__GIVEN ENTRIES__.
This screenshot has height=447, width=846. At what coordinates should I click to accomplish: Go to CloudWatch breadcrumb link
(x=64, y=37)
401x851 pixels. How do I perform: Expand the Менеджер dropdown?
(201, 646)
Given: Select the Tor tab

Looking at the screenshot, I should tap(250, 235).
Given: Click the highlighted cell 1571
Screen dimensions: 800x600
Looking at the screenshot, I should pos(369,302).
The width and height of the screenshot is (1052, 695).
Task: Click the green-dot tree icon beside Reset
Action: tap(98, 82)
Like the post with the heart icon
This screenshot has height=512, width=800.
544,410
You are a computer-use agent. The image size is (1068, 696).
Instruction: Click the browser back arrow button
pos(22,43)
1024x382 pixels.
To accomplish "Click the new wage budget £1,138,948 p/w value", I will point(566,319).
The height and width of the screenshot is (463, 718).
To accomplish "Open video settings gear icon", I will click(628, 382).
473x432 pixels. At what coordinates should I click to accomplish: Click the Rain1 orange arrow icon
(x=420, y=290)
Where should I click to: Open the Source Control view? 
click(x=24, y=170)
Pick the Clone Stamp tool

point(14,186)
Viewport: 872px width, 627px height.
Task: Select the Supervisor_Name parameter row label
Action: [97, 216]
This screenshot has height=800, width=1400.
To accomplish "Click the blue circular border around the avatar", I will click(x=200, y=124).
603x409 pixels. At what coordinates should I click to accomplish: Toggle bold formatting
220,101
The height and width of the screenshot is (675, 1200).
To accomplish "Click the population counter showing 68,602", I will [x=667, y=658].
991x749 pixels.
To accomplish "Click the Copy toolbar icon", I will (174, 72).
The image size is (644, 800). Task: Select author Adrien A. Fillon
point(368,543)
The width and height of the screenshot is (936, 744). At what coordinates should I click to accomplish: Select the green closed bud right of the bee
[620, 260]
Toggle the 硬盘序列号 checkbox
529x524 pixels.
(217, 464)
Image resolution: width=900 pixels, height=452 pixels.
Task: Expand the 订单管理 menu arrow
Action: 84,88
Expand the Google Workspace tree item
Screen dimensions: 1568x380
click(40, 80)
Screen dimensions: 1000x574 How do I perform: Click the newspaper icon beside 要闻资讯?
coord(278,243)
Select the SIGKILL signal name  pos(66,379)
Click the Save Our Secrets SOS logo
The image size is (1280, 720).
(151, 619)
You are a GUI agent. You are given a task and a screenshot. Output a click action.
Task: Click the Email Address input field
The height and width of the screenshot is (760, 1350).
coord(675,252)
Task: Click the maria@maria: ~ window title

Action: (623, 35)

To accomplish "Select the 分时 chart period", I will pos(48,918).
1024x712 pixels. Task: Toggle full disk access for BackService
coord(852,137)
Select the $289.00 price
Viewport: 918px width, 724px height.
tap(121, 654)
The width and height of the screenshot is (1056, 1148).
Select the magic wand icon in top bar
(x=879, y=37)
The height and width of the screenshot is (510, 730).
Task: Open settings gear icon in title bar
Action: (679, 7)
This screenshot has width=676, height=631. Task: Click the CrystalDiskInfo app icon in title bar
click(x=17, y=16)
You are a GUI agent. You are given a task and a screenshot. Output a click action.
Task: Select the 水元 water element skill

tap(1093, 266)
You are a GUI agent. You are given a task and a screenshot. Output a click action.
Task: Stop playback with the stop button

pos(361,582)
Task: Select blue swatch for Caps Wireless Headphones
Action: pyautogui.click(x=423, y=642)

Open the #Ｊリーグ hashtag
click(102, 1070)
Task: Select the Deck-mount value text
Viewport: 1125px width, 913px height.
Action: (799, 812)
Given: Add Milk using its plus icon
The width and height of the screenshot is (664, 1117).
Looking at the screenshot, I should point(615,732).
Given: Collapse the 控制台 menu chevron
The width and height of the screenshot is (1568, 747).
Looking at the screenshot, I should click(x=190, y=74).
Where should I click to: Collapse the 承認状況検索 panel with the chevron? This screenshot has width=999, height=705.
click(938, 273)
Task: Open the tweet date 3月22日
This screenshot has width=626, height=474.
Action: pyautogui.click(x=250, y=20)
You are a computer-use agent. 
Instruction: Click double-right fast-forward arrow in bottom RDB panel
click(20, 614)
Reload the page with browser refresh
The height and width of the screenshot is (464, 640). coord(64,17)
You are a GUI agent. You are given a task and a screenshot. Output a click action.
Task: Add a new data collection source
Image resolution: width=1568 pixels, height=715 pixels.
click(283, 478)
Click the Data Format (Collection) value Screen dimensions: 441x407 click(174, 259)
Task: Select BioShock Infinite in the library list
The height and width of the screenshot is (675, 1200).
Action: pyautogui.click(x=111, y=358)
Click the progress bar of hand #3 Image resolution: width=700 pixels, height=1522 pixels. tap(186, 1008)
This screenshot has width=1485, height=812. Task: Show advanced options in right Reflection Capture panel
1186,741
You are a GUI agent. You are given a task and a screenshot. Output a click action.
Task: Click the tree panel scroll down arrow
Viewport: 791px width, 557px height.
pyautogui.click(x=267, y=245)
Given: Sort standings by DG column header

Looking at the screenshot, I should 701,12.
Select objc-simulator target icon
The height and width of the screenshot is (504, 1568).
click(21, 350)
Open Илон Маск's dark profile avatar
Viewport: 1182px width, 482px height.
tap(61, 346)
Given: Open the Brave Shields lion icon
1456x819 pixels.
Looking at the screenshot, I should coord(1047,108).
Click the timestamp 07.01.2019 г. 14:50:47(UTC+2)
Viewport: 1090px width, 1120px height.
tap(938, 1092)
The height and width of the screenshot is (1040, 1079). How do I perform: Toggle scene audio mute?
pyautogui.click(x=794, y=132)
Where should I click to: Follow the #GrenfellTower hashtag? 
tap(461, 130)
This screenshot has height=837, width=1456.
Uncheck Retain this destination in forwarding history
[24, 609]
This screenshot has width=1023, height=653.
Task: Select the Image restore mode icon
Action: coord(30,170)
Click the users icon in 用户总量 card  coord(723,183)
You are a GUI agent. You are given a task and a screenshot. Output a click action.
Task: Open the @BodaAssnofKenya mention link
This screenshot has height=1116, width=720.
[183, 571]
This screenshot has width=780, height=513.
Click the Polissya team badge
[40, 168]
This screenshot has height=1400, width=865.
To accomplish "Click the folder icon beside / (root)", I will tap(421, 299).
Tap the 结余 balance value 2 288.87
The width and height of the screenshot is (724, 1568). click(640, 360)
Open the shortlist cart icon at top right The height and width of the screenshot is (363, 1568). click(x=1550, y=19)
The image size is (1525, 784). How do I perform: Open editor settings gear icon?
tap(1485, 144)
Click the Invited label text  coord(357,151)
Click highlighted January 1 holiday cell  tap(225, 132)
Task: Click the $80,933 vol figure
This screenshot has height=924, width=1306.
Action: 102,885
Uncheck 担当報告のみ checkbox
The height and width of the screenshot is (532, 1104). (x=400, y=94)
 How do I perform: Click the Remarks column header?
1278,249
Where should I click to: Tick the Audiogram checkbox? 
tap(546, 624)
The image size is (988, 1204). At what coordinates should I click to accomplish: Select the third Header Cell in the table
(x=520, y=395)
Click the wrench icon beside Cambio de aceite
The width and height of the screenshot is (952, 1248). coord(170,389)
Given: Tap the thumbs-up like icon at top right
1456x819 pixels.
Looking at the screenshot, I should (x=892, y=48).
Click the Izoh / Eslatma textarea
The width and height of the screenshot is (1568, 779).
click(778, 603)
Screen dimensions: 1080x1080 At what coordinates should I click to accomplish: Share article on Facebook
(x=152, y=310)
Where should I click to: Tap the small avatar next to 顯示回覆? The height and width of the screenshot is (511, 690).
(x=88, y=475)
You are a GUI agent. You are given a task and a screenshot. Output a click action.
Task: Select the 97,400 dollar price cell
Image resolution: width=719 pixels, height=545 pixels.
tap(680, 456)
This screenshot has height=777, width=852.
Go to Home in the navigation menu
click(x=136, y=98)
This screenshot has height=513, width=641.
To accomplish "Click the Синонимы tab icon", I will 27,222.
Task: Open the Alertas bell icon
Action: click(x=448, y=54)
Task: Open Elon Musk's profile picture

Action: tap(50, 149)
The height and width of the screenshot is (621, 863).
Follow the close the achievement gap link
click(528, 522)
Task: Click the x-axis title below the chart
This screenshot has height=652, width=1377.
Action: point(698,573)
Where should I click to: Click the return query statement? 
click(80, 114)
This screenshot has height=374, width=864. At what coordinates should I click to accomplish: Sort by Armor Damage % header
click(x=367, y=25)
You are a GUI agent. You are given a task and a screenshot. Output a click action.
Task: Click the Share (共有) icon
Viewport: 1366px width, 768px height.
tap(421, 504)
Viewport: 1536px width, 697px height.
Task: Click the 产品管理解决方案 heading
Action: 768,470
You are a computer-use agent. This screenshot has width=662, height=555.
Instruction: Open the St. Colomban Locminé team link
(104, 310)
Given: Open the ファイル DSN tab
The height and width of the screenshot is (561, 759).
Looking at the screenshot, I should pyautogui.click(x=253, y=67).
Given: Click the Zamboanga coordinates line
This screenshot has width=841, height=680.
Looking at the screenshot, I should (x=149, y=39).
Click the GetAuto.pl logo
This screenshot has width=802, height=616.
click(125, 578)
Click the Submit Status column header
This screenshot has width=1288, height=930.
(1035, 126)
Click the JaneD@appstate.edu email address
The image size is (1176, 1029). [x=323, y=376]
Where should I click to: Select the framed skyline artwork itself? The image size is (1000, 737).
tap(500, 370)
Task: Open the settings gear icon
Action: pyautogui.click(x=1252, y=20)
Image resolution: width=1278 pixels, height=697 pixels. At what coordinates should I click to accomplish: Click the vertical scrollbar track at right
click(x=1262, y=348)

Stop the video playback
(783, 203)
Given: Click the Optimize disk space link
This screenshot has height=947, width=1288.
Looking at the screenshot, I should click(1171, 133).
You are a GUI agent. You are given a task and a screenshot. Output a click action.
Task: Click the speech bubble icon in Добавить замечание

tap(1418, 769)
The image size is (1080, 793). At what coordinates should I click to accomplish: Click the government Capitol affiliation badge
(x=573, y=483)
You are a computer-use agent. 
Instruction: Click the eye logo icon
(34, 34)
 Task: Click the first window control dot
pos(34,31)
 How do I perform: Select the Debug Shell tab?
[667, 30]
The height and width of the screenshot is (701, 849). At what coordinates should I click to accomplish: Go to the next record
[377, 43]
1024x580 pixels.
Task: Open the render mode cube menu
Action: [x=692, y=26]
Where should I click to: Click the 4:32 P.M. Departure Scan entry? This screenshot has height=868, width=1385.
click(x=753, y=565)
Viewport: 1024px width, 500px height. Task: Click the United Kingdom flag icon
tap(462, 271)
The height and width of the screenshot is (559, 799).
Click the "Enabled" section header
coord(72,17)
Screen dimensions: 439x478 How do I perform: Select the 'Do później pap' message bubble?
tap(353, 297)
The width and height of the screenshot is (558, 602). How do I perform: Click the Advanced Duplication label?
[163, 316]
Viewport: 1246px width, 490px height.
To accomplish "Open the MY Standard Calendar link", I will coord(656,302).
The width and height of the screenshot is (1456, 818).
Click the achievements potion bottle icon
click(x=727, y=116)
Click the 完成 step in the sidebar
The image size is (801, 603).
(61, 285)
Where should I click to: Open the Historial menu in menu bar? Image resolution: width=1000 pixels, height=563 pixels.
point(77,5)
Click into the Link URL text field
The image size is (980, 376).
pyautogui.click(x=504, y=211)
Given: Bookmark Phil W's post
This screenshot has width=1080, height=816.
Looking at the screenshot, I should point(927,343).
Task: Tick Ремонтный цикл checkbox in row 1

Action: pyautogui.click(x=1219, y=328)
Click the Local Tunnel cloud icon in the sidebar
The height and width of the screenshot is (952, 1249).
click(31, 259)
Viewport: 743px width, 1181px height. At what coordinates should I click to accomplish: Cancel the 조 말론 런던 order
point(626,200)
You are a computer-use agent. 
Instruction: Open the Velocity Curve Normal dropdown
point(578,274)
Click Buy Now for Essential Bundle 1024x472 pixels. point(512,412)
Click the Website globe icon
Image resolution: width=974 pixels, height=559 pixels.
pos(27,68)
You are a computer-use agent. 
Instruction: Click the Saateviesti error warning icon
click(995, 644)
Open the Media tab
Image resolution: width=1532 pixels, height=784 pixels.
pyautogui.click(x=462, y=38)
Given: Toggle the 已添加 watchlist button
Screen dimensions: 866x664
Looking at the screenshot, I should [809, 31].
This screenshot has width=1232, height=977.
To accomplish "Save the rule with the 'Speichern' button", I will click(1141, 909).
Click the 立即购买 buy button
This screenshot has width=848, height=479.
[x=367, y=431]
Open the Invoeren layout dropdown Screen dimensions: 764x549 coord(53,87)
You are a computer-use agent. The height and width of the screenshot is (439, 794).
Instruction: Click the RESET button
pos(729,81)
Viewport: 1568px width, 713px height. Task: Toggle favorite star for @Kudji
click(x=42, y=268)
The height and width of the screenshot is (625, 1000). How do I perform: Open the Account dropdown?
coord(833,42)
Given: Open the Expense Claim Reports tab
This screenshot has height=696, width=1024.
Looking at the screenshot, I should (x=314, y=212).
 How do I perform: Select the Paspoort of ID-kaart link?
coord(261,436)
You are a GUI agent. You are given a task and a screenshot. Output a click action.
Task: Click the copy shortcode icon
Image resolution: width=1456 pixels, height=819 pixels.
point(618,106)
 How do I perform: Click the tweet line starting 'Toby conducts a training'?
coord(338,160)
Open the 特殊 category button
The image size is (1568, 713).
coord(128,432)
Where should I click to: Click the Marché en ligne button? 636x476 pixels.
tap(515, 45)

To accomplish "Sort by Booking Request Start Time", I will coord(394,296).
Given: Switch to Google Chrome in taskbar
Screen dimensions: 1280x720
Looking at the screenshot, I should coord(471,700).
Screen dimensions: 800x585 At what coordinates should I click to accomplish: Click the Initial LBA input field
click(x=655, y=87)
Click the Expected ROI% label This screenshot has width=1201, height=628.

__REQUIREMENT__. Could you copy each line of the material that holds "sidebar"?

__TASK ANSWER__.
Click the 完成 step in the sidebar
Click the Local Tunnel cloud icon in the sidebar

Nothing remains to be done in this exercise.